START Materials provided

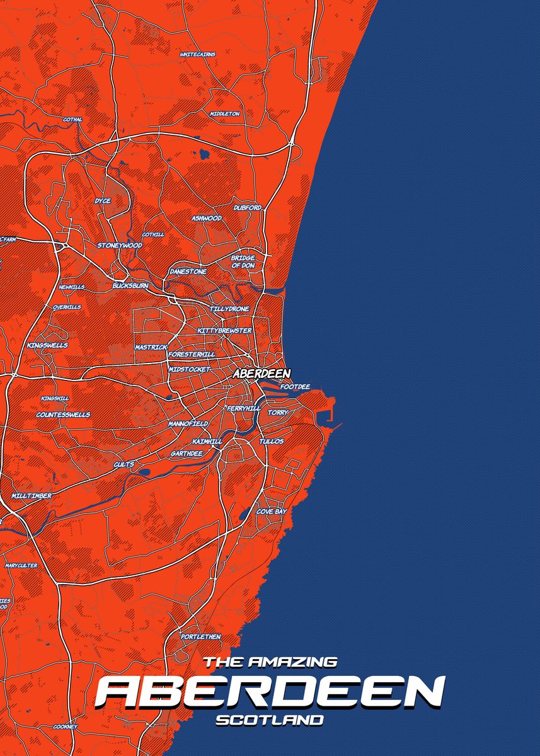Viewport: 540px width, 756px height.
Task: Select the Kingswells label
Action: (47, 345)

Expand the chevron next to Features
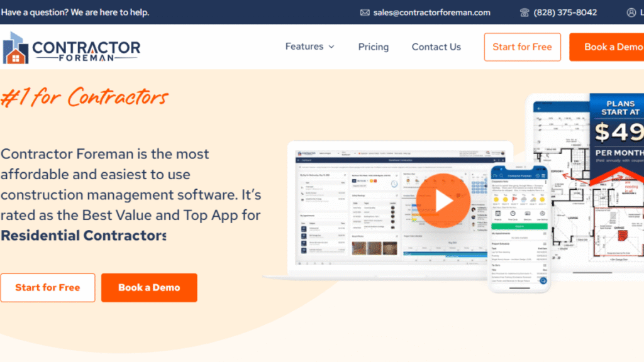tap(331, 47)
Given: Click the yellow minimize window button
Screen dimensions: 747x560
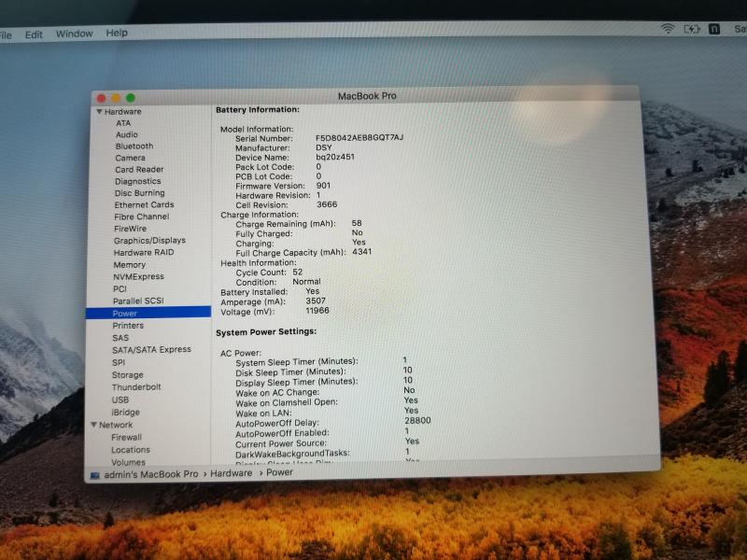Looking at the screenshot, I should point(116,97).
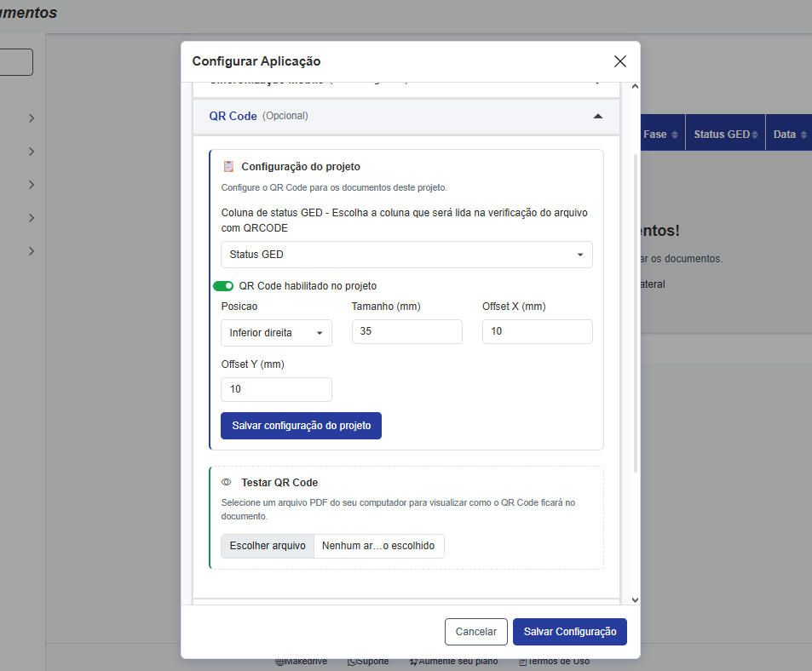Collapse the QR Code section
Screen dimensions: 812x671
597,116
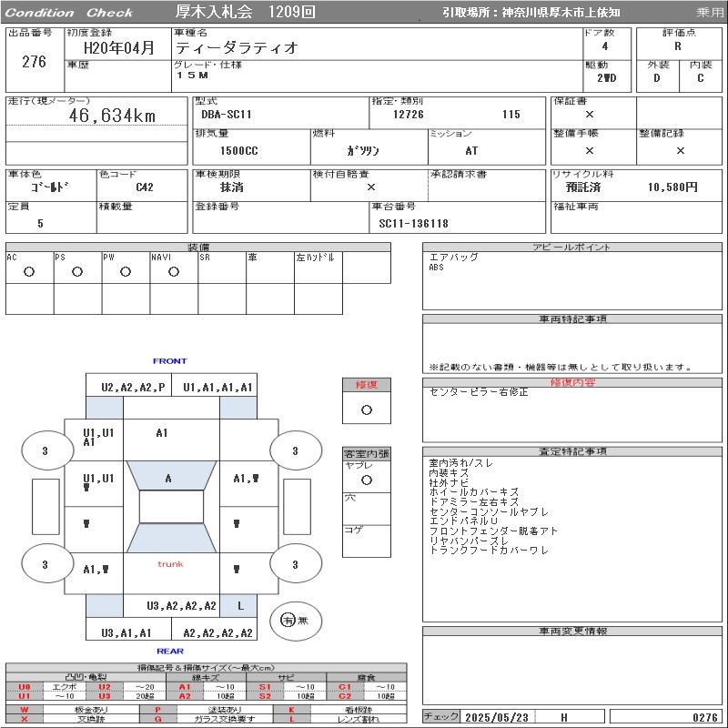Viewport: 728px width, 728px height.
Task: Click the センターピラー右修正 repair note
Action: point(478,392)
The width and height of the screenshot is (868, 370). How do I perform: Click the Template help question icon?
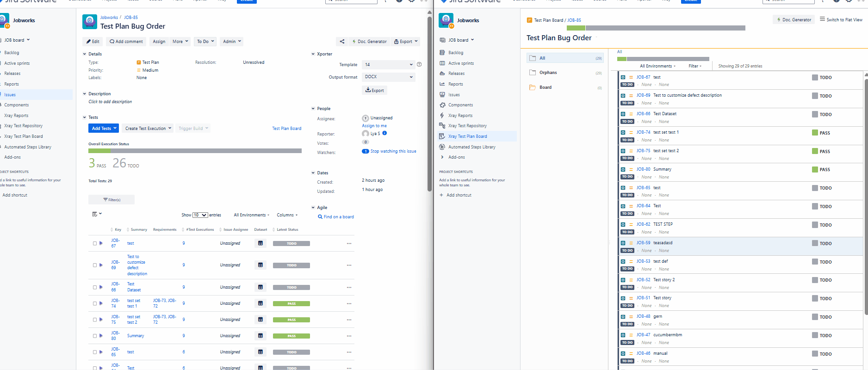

END Materials provided

**Exercise brief**. Give back exactly the lines running from the one that contains "Screen dimensions: 747x560" to the end of the records, including both of those lines and excluding every picture.

**Task output**.
Screen dimensions: 747x560
Looking at the screenshot, I should point(116,97).
Collapse the QR Code section
Screen dimensions: 812x671
597,116
Viewport: 728px width, 728px height.
Task: Click the センターピラー右修正 repair note
Action: point(478,392)
The width and height of the screenshot is (868, 370). How do I perform: Click the Template help question icon?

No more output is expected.